About this task → Nothing in the data should change when you return it, but leave the pictures out.

Stored data entries →
------------------------------------------------------------------------

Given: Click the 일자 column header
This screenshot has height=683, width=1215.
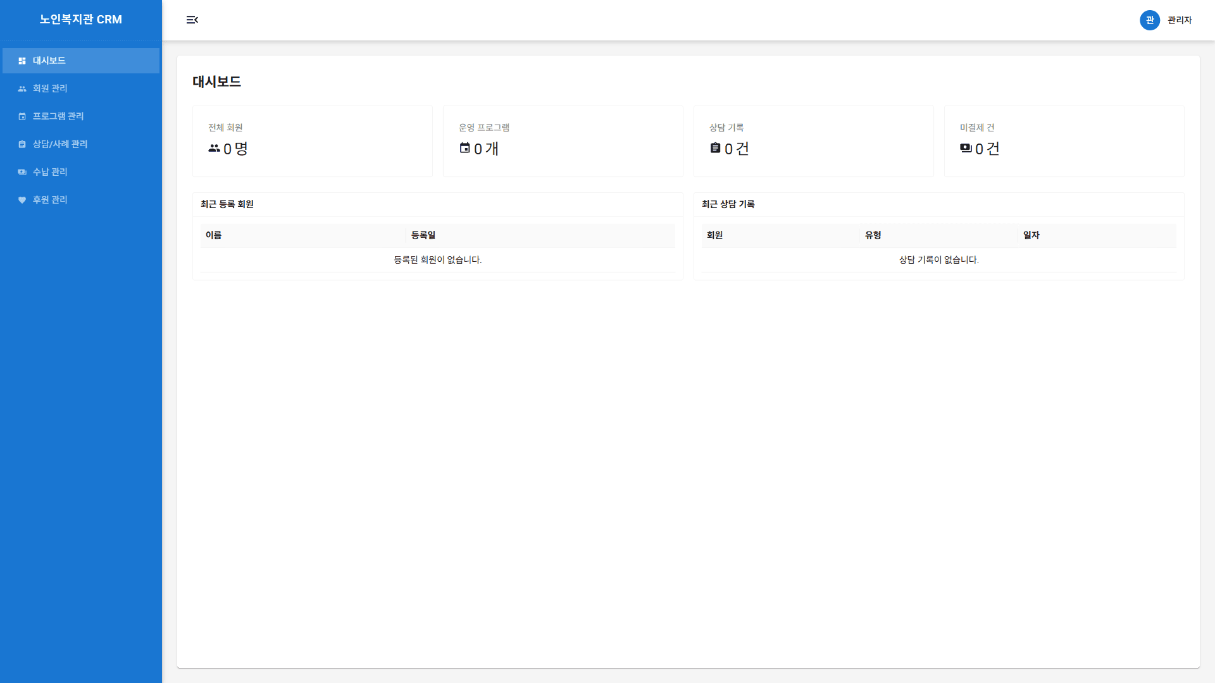Looking at the screenshot, I should click(1031, 235).
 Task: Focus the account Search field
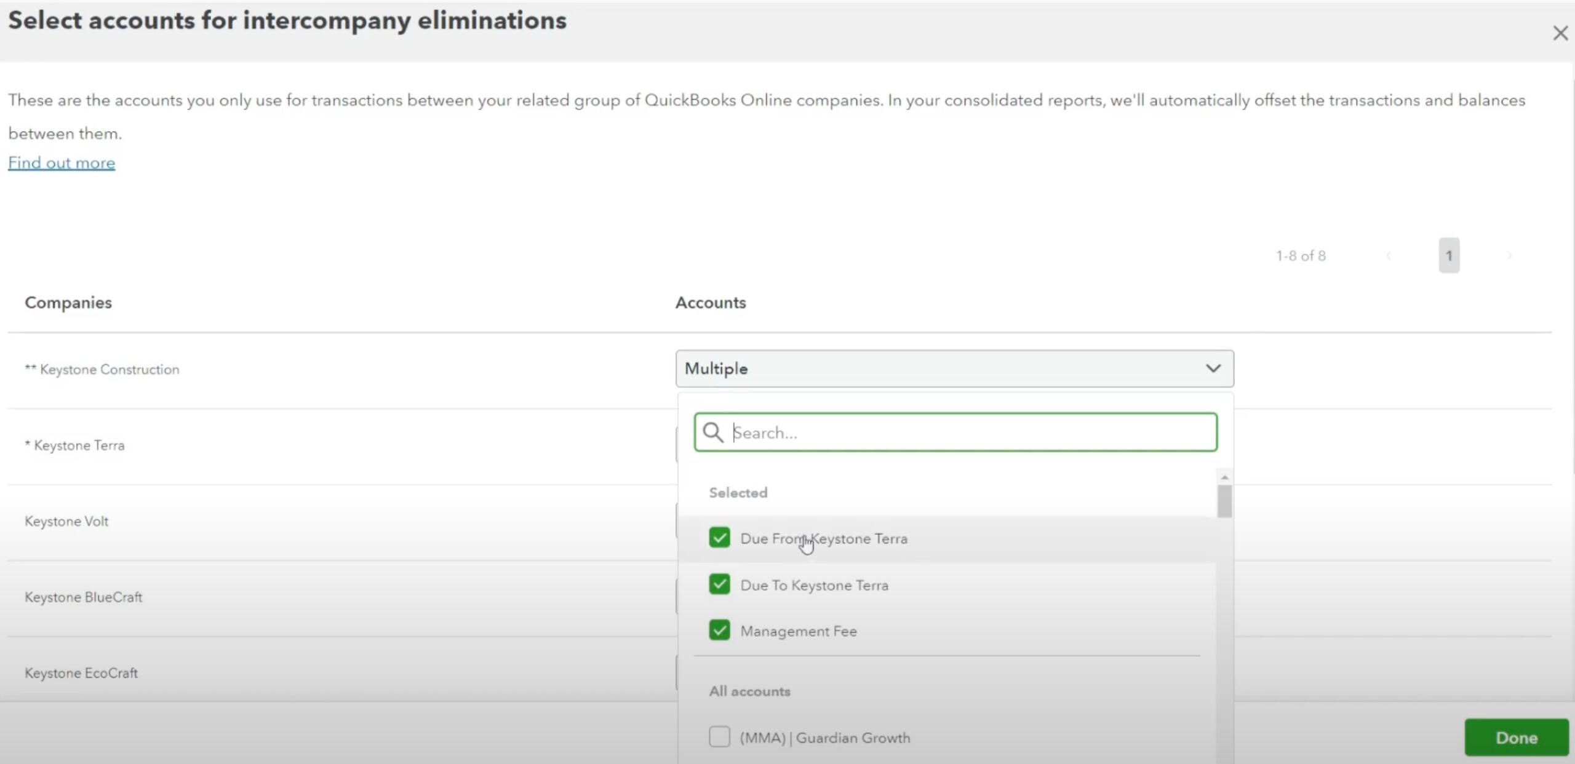pyautogui.click(x=972, y=432)
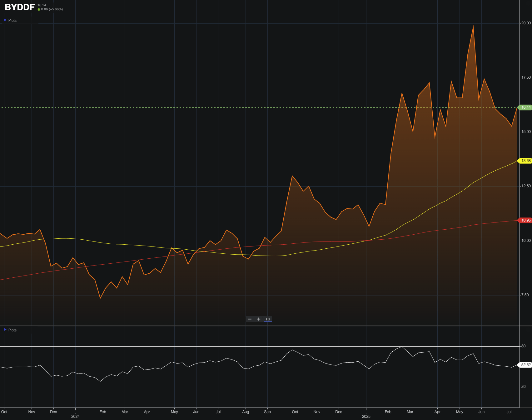532x420 pixels.
Task: Click the dashed green current price line
Action: coord(187,107)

------------------------------------------------------------------------

Result →
Given: Click the 일자 column header
This screenshot has height=683, width=1215.
Looking at the screenshot, I should click(1031, 235).
 Task: Focus the account Search field
pyautogui.click(x=972, y=432)
532x420 pixels.
Task: Click the dashed green current price line
Action: coord(187,107)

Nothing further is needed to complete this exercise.